- AIM OF THE EXERCISE: Write out, word for word, the stretch of the essay on aging and solastalgia from "But Maery, you" through "available in a day?".

But Maery, you cannot do it all! 

Let’s be honest

Not that this ‘You’re only human’ reality stops me from pushing myself. I couldn’t keep up when I was thirty years younger, but I’m retired now. Isn’t there more time available in a day? 

self portrait sketch

No one warned me that there would also be less energy. That I would move more slowly. That my mind would rebel and unravel when exposed to endlessly unstructured days, without the clockwork demands and parameters of a job. 

Wise woman would interrupt at this point to tell me that this slowing down and desire simply to stare out the window and watch the sparrows and blue jays battle it out at the feeder is a good thing. It means my eyes are open to the world around me. 

portrait sketch

To which I would respond, “but what if the world around me makes me sad and afraid?”

I take fewer photos of nature these days because I don’t like what I’m seeing—the decline in habitat from development and forestry practices, the damage the ash bore has brought to our woods, and how everything is suffering from drought and unusually warm temperatures, followed by extreme colds, confusing the trees, birds, and animals to no end. 

The opportunity to see wonder and beauty outdoors comes less often. What I feel instead is solastalgia, the word Catherine Drea introduced me to in her book Solace: Life, Loss and the Healing Power of Nature

“Recently I found a new word ‘solastalgia’ meaning being emotional or distressed about the loss of nature. So while solace is finding peace and balm in nature, solastalgia is feeling sad at the threat of losing it. Solastalgia captures something that is rising in some of us. A feeling that the planet is teetering on another edge between hope and devastation.”

Catherine Drea, Solace: Life, loss and the healing power of nature

Let’s step into something livable

self portrait sketch

All of this means my latest passion (or is it obsession?) to start a nature journal prompts me to ask, “But won’t that mean noticing more damage and loss?” 

Yes, probably. But maybe if I look more closely, I’ll also see how boldly trees and plants and birds battle on against the odds. Some animals, like the wild turkeys in our neighborhood, seem to be thriving while the foxes and coyotes have disappeared (which might be why there are so many turkeys).

There ARE people fighting to change things, and I pray for their success. And there are people who do what they can to partner with nature by adding pollinator gardens, bird feeders, ponds and rewilding their properties. And there are people tracking and recording these things and making poetry and prose and essays and art out of it.

- DATA SEGMENT:
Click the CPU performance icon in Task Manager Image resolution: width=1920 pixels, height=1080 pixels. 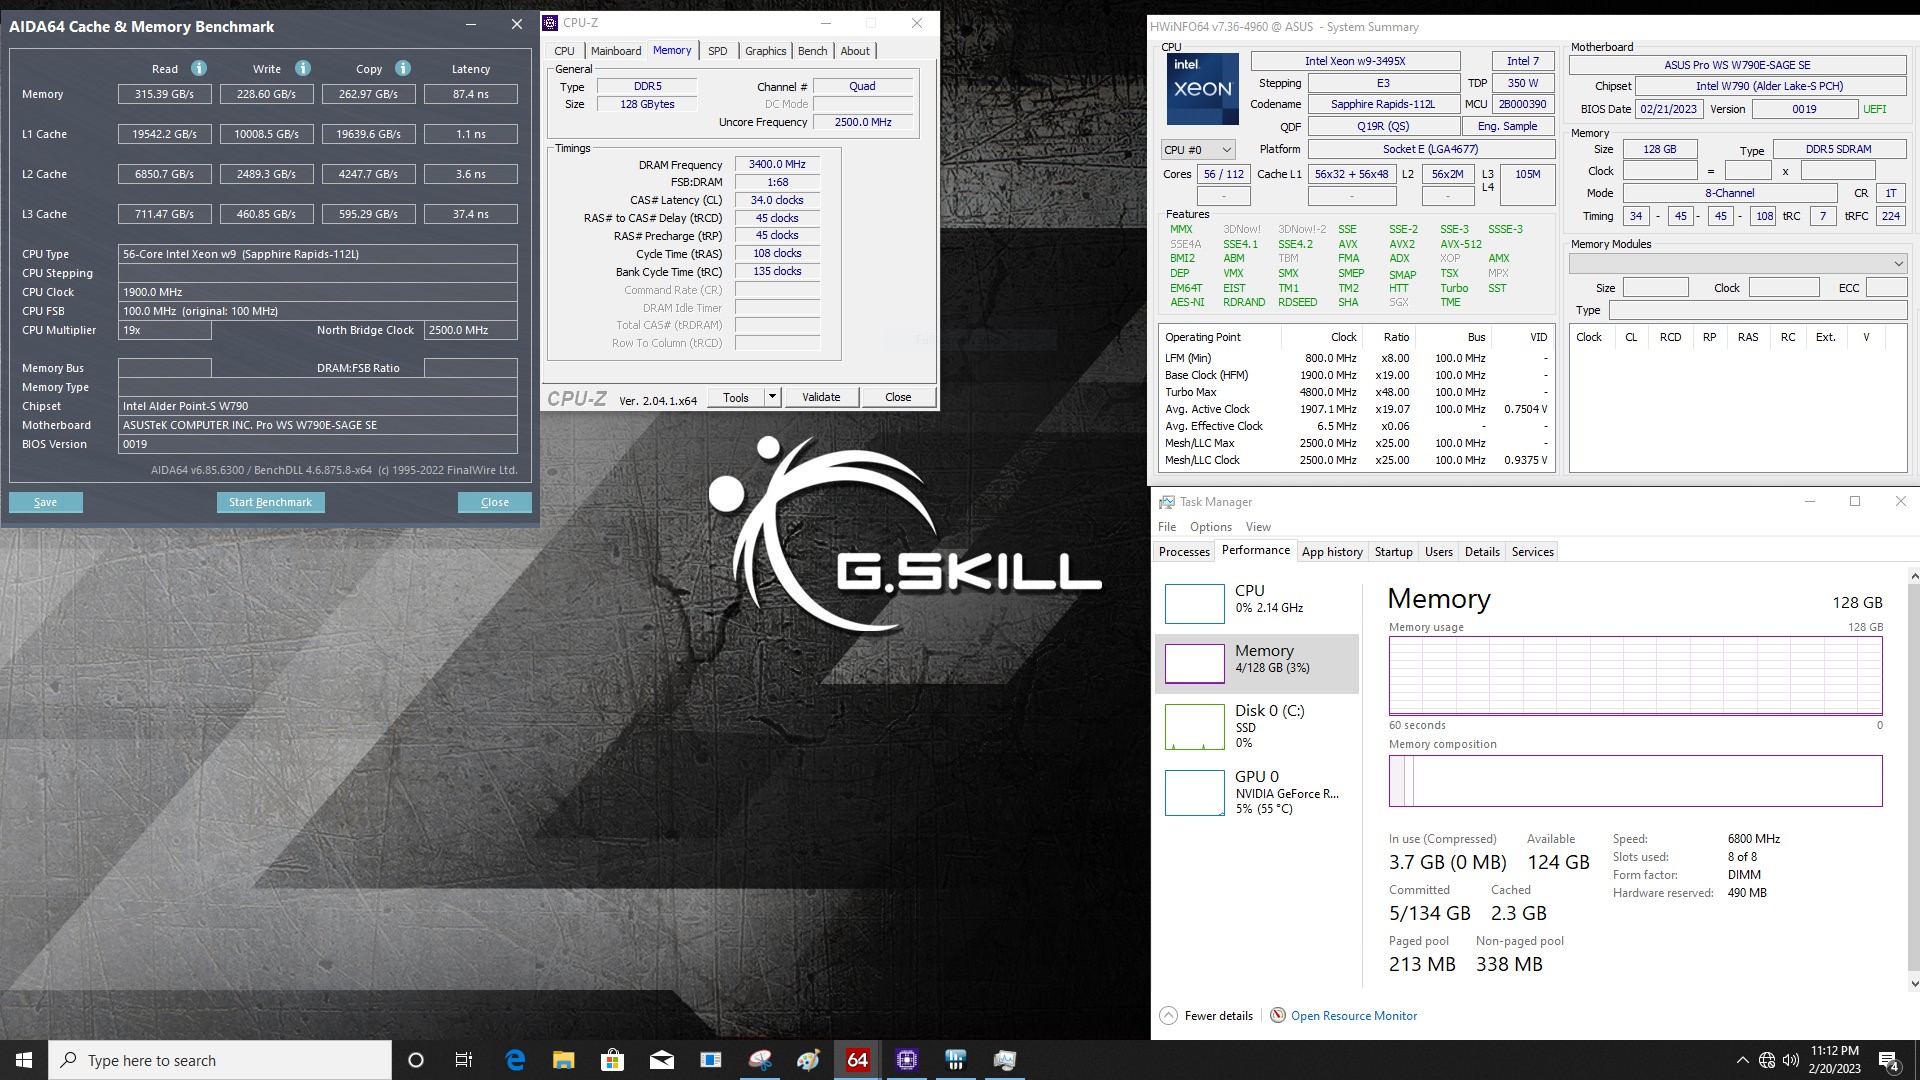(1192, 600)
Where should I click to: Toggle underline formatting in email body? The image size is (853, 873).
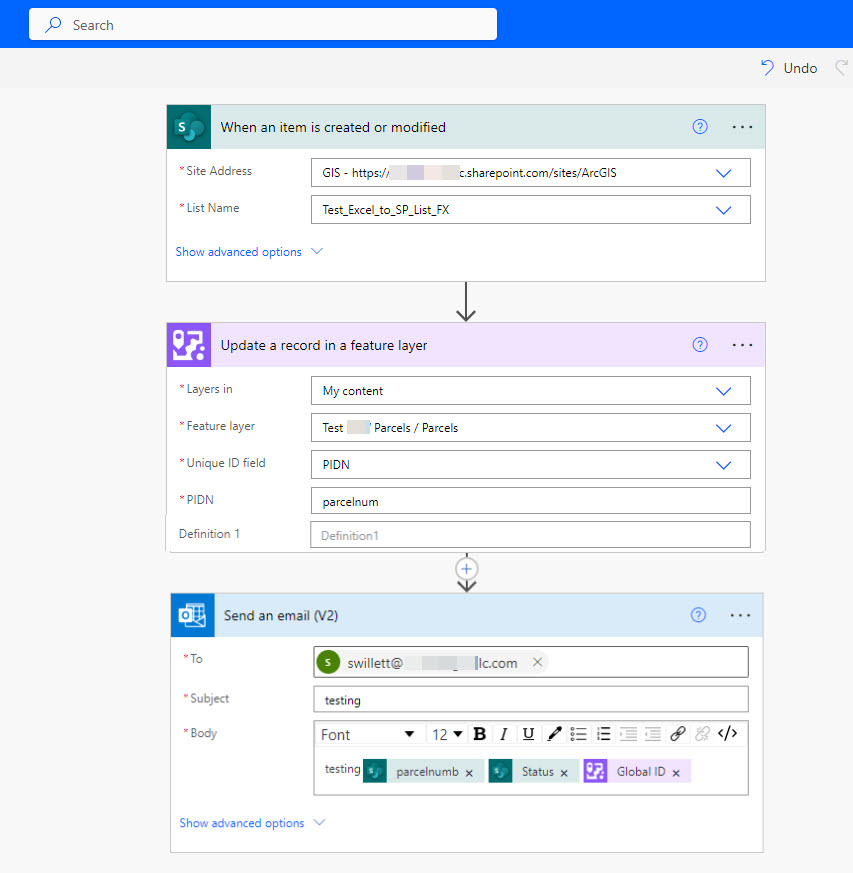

- SOLUTION TO THE PROBLEM:
But Maery, you cannot do it all! 

Let’s be honest

Not that this ‘You’re only human’ reality stops me from pushing myself. I couldn’t keep up when I was thirty years younger, but I’m retired now. Isn’t there more time available in a day?